If, however, we instead look at the correlation between R and control, we instead see a strong negative correlation: the more control there is, the lower the value of R. Which is reassuring, because this is exactly the assumption we put into the model, so our analysis of the resulting dynamics should be able to recover the correct conclusion.
Unfortunately, comparing the intensity of control measures with the number of infections (or cases or hospitalisations etc.) is a common mistake in many published COVID papers. Often these papers get attention because they find no correlation between control measures and cases. But, based on the above, they would probably have found something very different if they’d calculated the reproduction number rather than just relying on raw case numbers.
So, whether we’re looking at the spread of violence, viral content or viruses – if we want to quantify contagion, we need to look beyond the raw data and focus on the magnitude of transmission.

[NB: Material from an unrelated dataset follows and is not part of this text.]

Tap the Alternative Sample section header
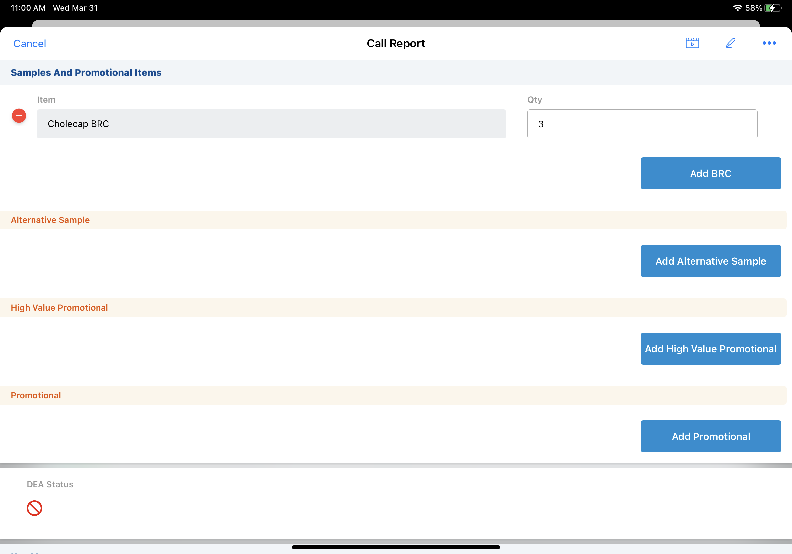 [50, 220]
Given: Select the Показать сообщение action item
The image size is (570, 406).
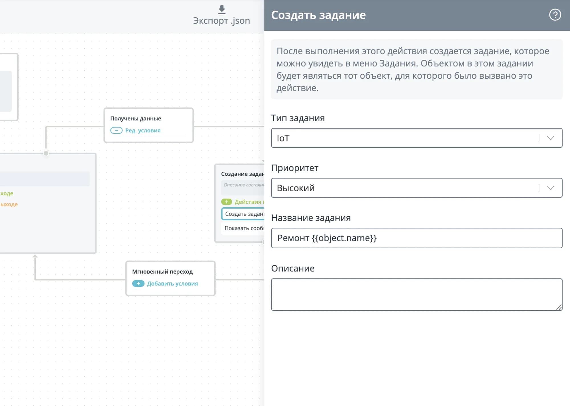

I don't whether this idea is tangential or parallel, but we have a similar problem when we use the R number alone to describe contagiousness. A pathogen with an R number of 2 is far more contagious than another with an R number of 3, if the generation time of the former is a week, but that of the latter is a year. The timescale of the effect is essential when describing contagiousness, but I'm not sure I heard anyone in the media ever quoting generation times. Perhaps it wasn't so relevant for Covid if its generation time was stable, but it is necessary if you want to convert the R number into a growth rate, which I think is a more useful piece of information.